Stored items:
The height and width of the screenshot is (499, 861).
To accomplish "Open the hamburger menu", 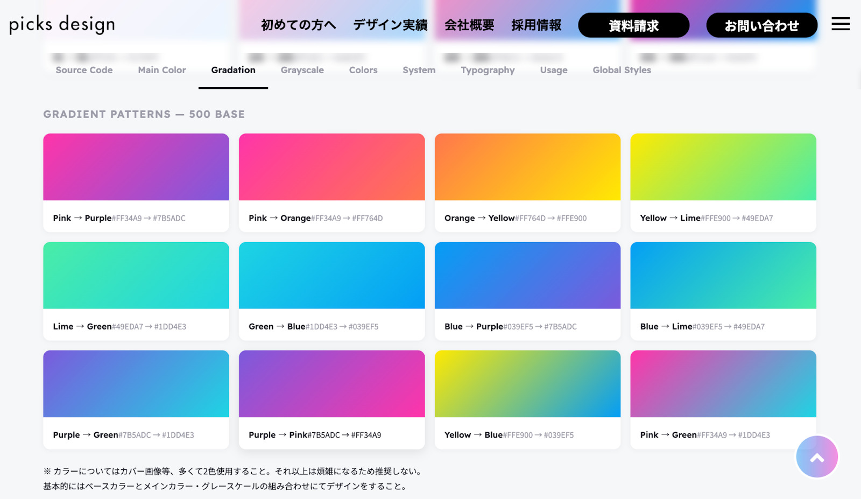I will [x=840, y=24].
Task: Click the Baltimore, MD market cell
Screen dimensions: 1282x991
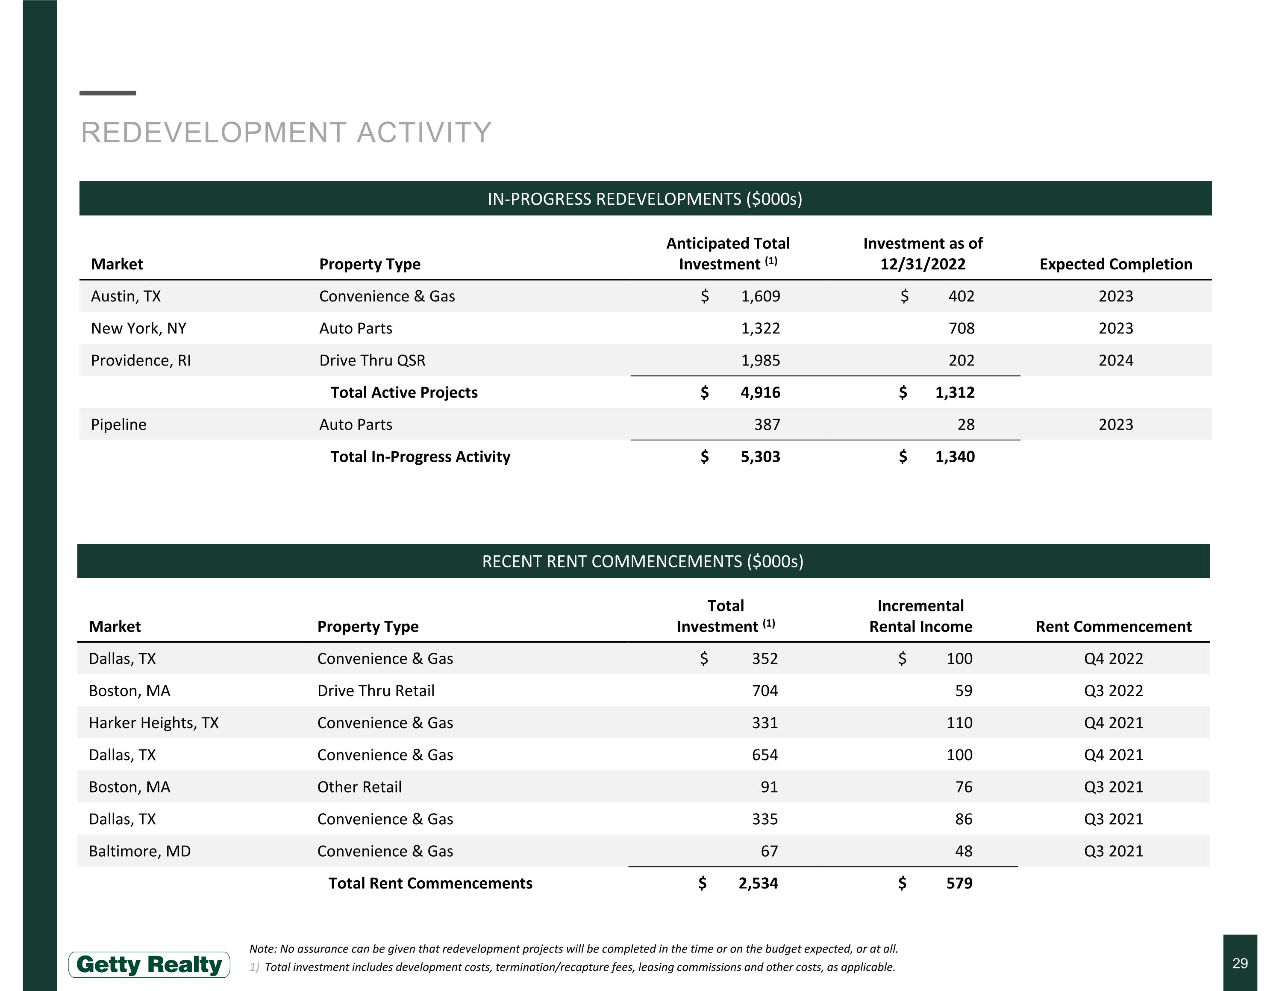Action: (140, 851)
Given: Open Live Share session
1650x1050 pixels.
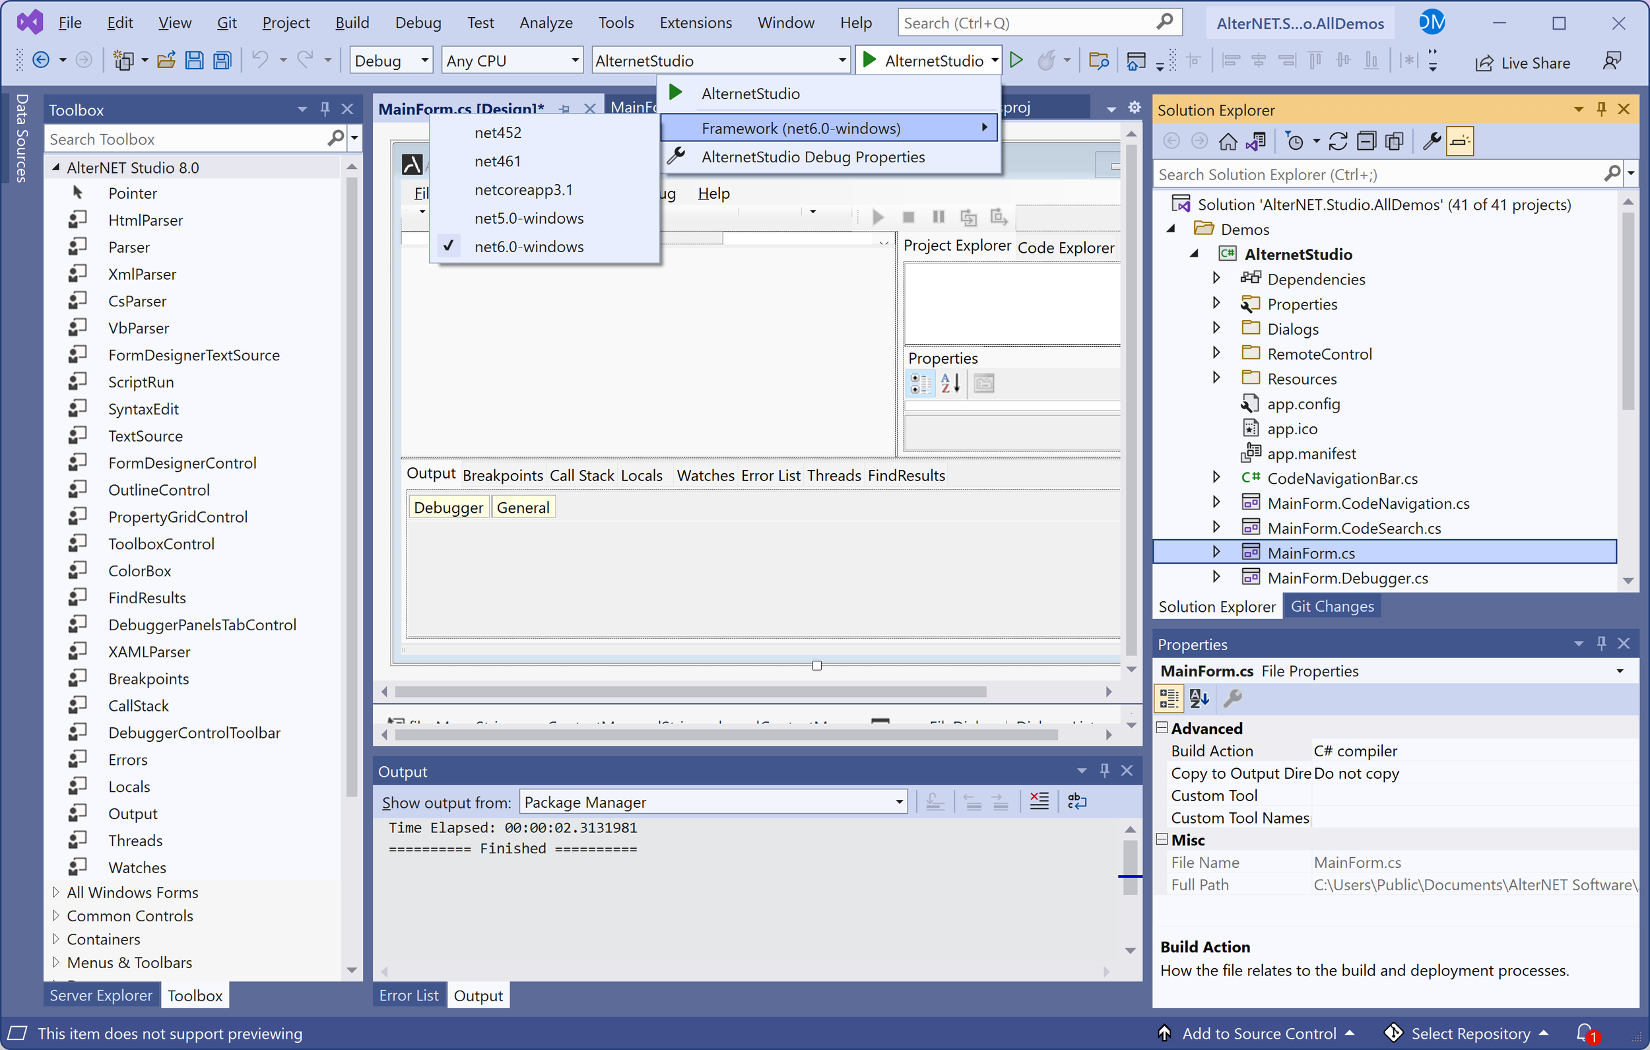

What is required
Give again exactly the lines from the one holding "Task: Click the Baltimore, MD market cell" to the final line of the records, both ends included, and nothing more. Pictures do not belong in the copy.

Exercise answer
Task: Click the Baltimore, MD market cell
Screen dimensions: 1282x991
Action: (140, 851)
Given: Open Live Share session
1650x1050 pixels.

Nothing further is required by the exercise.